DATASET CONTENT:
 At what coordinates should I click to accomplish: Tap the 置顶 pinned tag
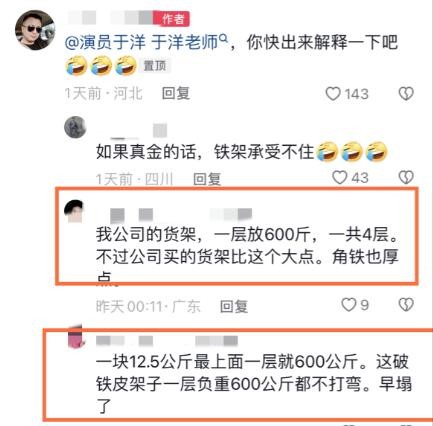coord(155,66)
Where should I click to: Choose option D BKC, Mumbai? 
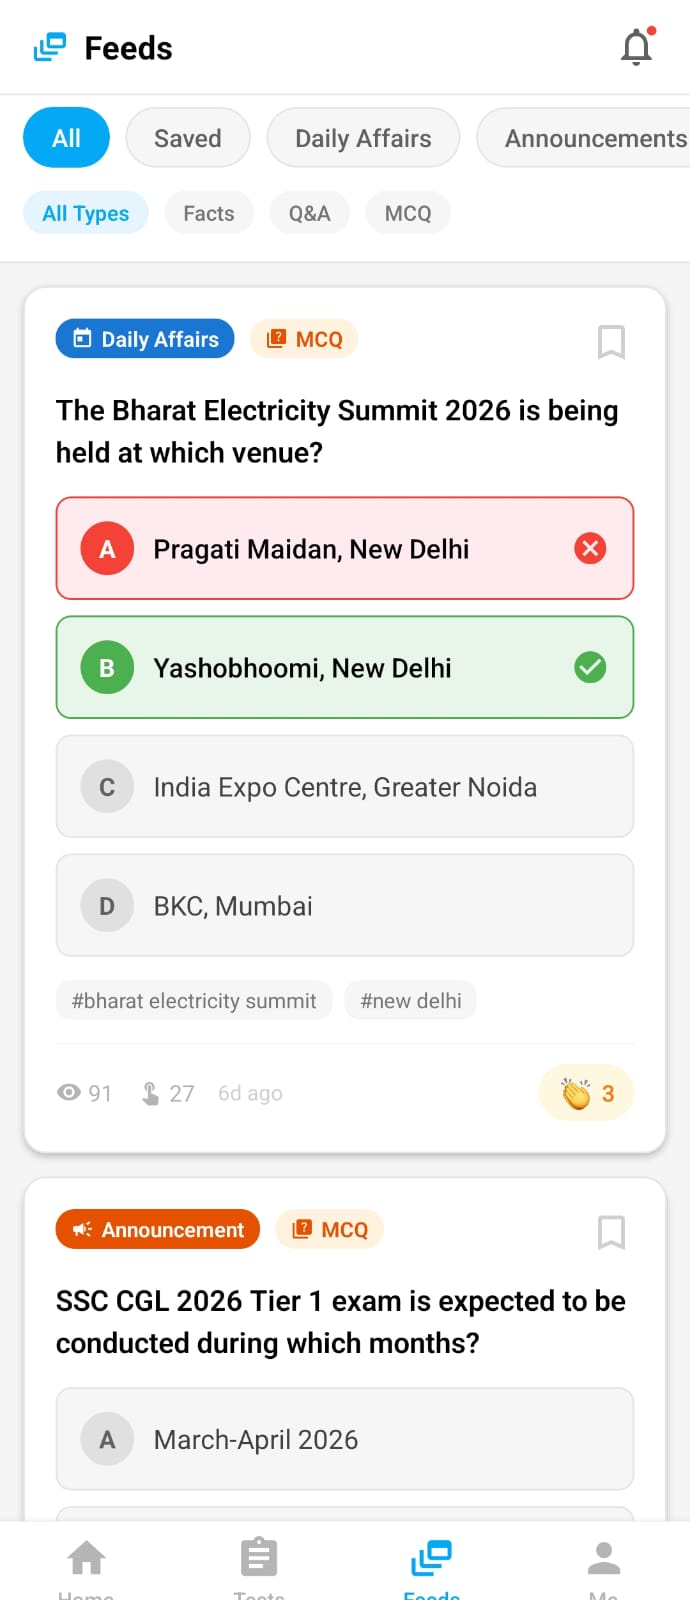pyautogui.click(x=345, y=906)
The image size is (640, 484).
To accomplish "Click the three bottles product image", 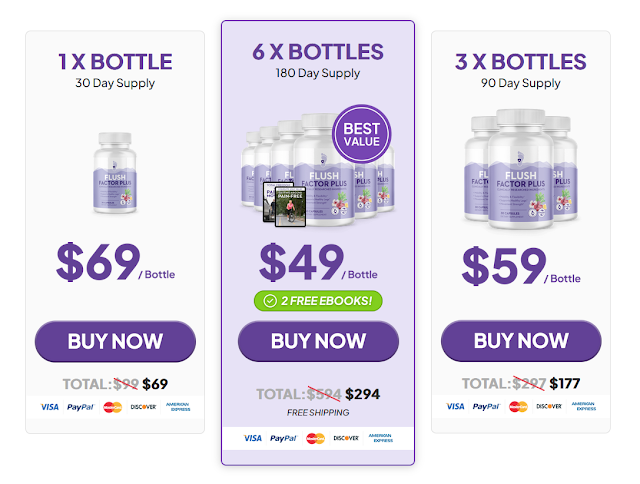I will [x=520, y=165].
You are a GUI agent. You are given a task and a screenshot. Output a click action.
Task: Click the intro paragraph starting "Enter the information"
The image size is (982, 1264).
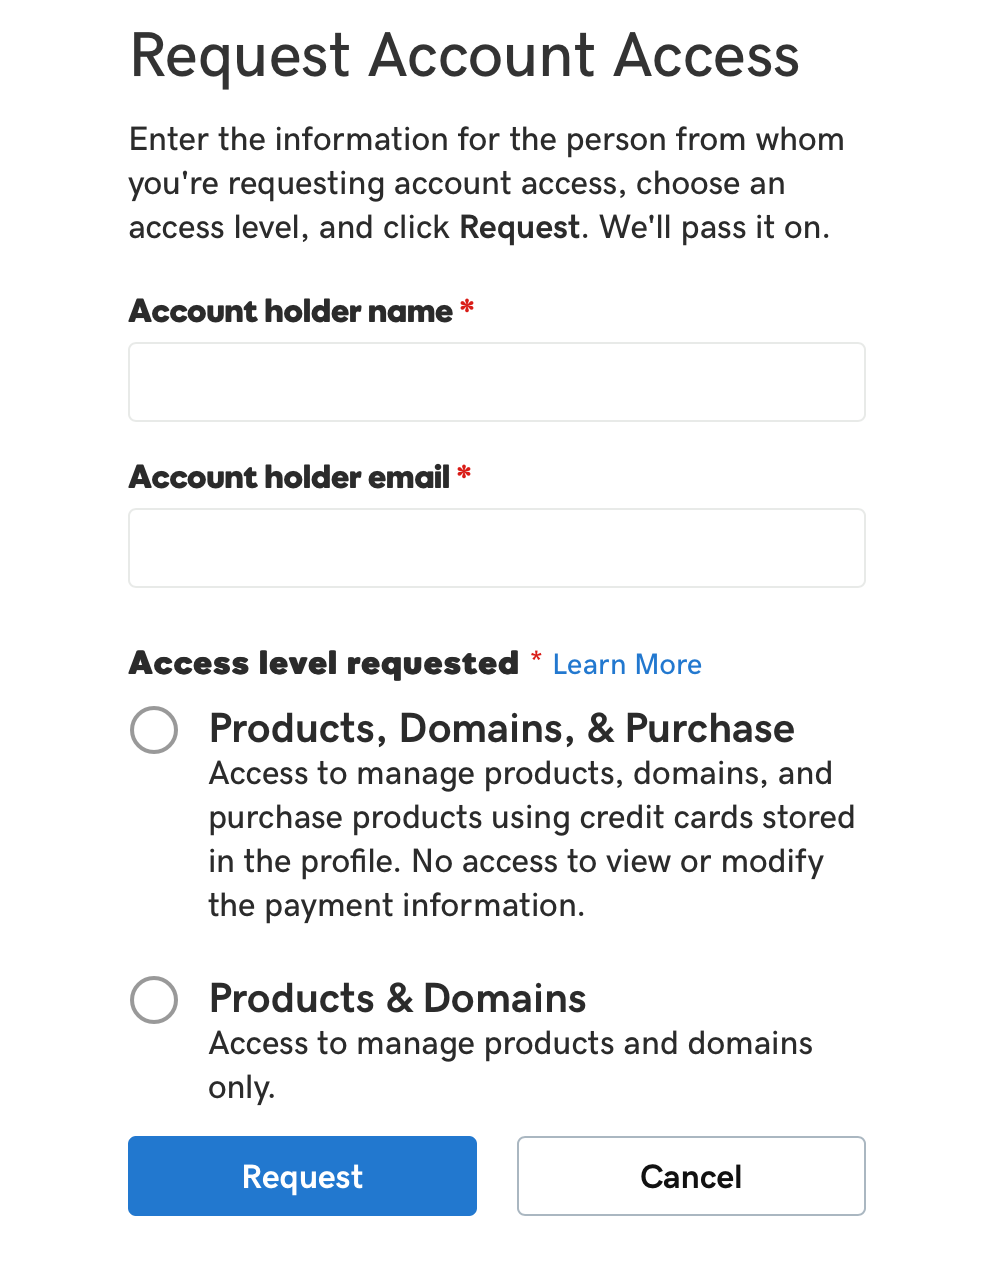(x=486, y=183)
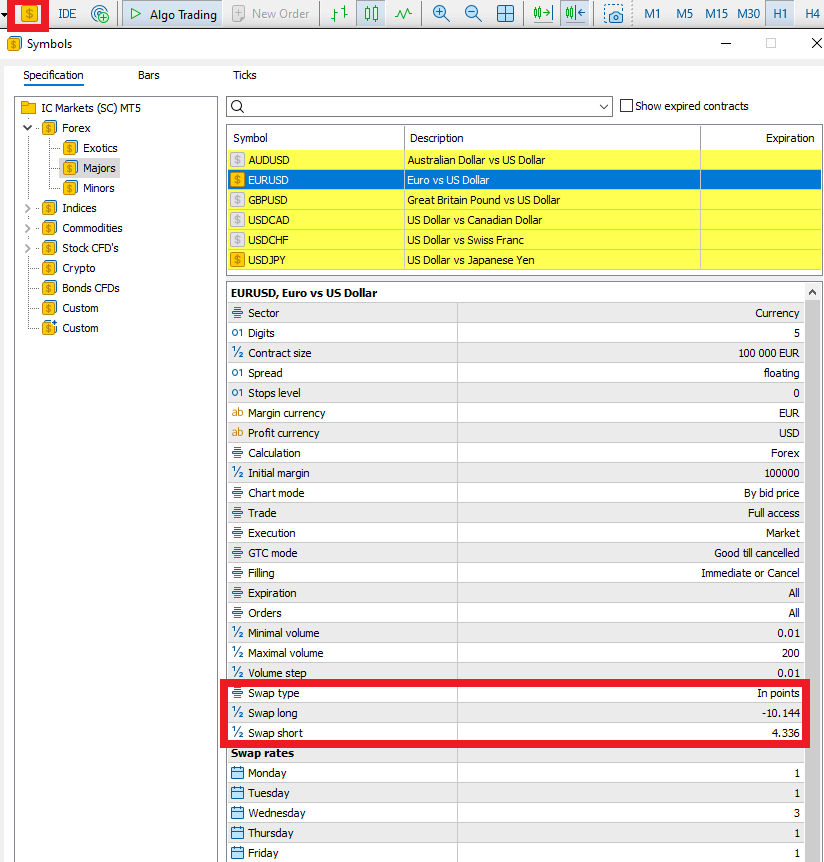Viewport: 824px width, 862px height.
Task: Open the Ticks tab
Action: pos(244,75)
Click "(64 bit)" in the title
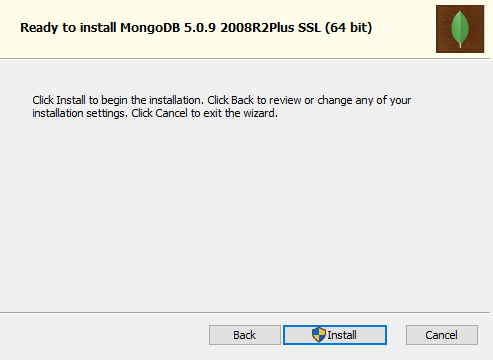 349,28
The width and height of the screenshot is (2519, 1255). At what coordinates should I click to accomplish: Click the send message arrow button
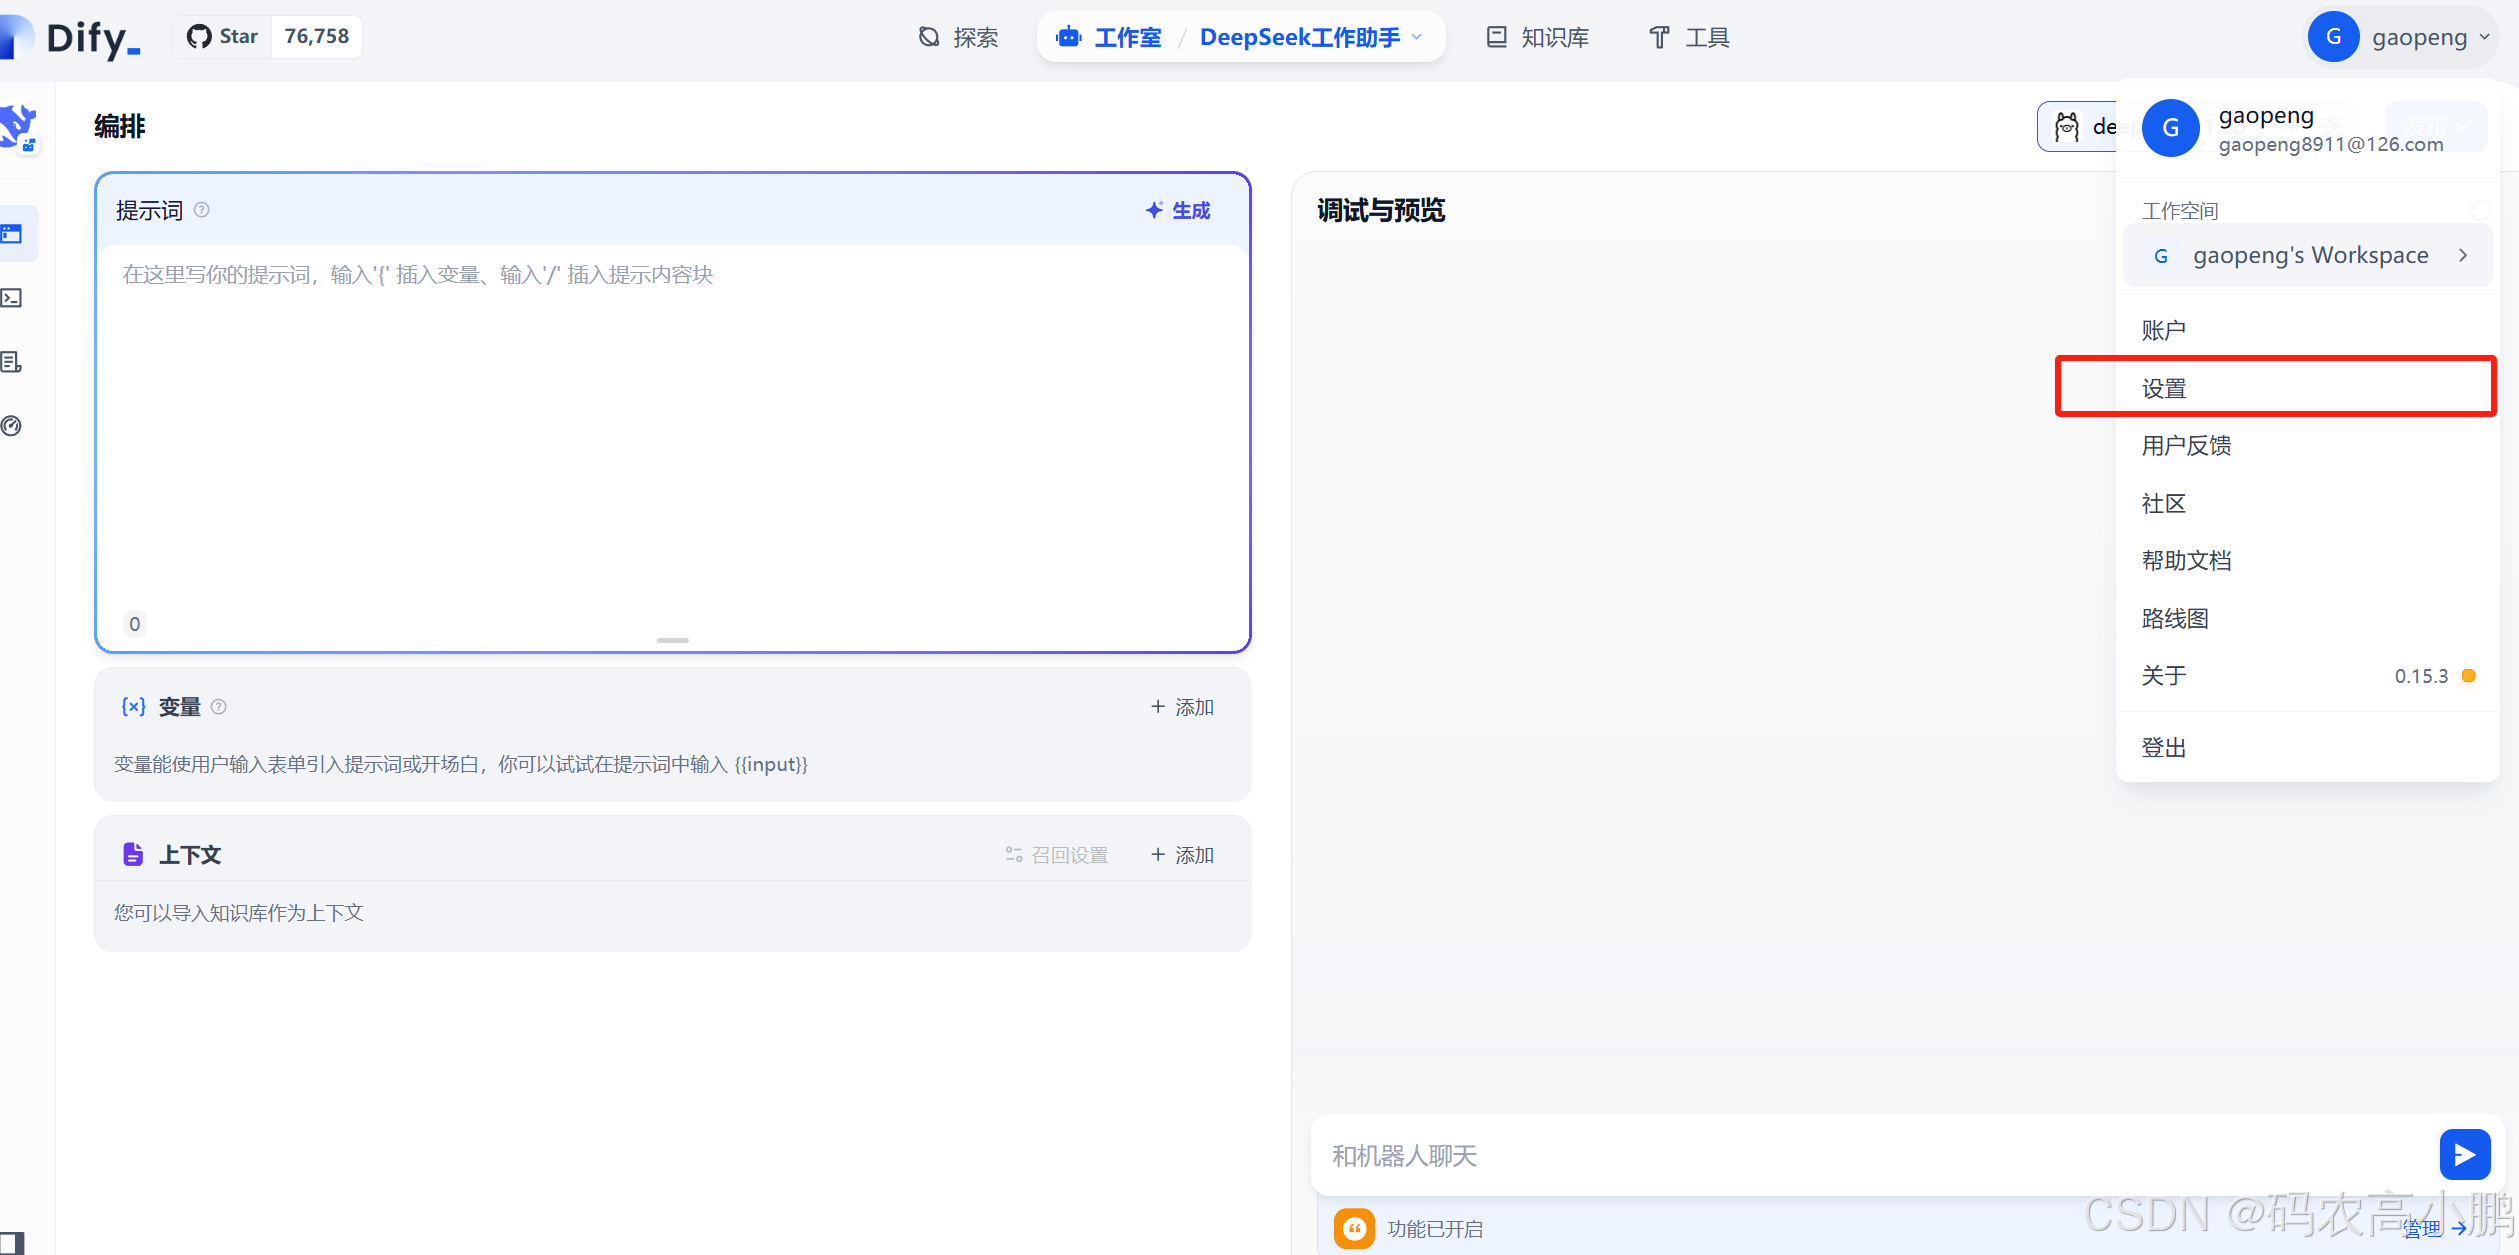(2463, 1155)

TASK BRIEF: Echo the listing from the line containing "in the title" through its final line, leaving the pictures out.

OUTPUT OF THE TASK:
Click "(64 bit)" in the title
 349,28
The width and height of the screenshot is (2519, 1255). At what coordinates should I click to accomplish: Click the send message arrow button
(2463, 1155)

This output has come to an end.